- [Data supplied]:
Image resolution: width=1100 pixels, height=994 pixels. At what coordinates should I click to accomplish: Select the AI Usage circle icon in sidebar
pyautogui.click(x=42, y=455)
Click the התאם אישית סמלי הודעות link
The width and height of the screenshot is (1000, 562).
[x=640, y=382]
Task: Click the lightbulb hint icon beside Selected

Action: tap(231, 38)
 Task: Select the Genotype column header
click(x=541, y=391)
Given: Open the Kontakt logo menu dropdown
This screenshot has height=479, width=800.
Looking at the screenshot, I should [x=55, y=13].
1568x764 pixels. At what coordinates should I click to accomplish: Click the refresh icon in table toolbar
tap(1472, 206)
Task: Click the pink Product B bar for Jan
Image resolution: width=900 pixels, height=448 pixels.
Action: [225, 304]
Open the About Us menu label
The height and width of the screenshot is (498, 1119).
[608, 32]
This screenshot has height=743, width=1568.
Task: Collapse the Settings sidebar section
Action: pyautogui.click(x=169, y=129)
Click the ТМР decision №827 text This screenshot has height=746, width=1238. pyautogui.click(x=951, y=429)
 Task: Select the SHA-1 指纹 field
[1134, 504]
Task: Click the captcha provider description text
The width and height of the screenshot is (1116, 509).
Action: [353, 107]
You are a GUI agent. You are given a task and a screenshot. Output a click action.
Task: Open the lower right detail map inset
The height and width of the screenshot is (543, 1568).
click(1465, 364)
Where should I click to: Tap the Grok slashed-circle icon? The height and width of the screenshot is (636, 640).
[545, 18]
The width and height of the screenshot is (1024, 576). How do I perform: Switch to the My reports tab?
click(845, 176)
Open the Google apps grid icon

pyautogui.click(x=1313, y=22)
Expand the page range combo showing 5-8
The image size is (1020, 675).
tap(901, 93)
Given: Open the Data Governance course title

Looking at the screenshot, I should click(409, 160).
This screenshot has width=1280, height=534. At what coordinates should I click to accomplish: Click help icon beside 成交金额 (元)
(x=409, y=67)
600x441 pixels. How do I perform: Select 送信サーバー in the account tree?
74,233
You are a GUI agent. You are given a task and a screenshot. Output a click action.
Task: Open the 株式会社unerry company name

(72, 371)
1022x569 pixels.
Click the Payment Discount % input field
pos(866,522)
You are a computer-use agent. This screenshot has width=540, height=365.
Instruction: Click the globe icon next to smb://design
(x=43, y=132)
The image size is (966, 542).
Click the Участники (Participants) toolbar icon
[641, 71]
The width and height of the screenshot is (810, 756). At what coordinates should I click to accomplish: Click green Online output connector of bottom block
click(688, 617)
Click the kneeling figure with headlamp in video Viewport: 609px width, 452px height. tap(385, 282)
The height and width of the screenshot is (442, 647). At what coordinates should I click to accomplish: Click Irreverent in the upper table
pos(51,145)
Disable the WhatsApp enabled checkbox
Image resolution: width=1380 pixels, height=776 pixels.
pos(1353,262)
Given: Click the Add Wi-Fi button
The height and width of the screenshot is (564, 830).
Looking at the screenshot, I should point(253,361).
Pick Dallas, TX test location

- [What is being asked]:
Your job here is to copy the entries above exactly.

- [Task response]:
Image resolution: width=1100 pixels, height=994 pixels. At what coordinates should I click to accomplish: Select the AI Usage circle icon in sidebar
pyautogui.click(x=42, y=455)
Click the התאם אישית סמלי הודעות link
The width and height of the screenshot is (1000, 562).
[x=640, y=382]
Task: Click the lightbulb hint icon beside Selected

Action: tap(231, 38)
 Task: Select the Genotype column header
click(x=541, y=391)
Given: Open the Kontakt logo menu dropdown
This screenshot has height=479, width=800.
Looking at the screenshot, I should [x=55, y=13].
1568x764 pixels. At what coordinates should I click to accomplish: Click the refresh icon in table toolbar
tap(1472, 206)
Task: Click the pink Product B bar for Jan
Image resolution: width=900 pixels, height=448 pixels.
Action: [225, 304]
Open the About Us menu label
The height and width of the screenshot is (498, 1119).
[608, 32]
This screenshot has height=743, width=1568.
Task: Collapse the Settings sidebar section
Action: pyautogui.click(x=169, y=129)
Click the ТМР decision №827 text This screenshot has height=746, width=1238. pyautogui.click(x=951, y=429)
 Task: Select the SHA-1 指纹 field
[1134, 504]
Task: Click the captcha provider description text
The width and height of the screenshot is (1116, 509).
Action: [353, 107]
You are a GUI agent. You are given a task and a screenshot. Output a click action.
Task: Open the lower right detail map inset
The height and width of the screenshot is (543, 1568).
click(1465, 364)
Where should I click to: Tap the Grok slashed-circle icon? The height and width of the screenshot is (636, 640).
[545, 18]
The width and height of the screenshot is (1024, 576). How do I perform: Switch to the My reports tab?
click(845, 176)
Open the Google apps grid icon

pyautogui.click(x=1313, y=22)
Expand the page range combo showing 5-8
The image size is (1020, 675).
tap(901, 93)
Given: Open the Data Governance course title

Looking at the screenshot, I should click(409, 160).
This screenshot has width=1280, height=534. At what coordinates should I click to accomplish: Click help icon beside 成交金额 (元)
(x=409, y=67)
600x441 pixels. How do I perform: Select 送信サーバー in the account tree?
74,233
You are a GUI agent. You are given a task and a screenshot. Output a click action.
Task: Open the 株式会社unerry company name

(72, 371)
1022x569 pixels.
Click the Payment Discount % input field
pos(866,522)
You are a computer-use agent. This screenshot has width=540, height=365.
Instruction: Click the globe icon next to smb://design
(x=43, y=132)
The image size is (966, 542).
Click the Участники (Participants) toolbar icon
[641, 71]
The width and height of the screenshot is (810, 756). At what coordinates should I click to accomplish: Click green Online output connector of bottom block
click(688, 617)
Click the kneeling figure with headlamp in video Viewport: 609px width, 452px height. tap(385, 282)
The height and width of the screenshot is (442, 647). At what coordinates should I click to accomplish: Click Irreverent in the upper table
pos(51,145)
Disable the WhatsApp enabled checkbox
Image resolution: width=1380 pixels, height=776 pixels.
pos(1353,262)
Given: Click the Add Wi-Fi button
The height and width of the screenshot is (564, 830).
Looking at the screenshot, I should point(253,361).
Pick Dallas, TX test location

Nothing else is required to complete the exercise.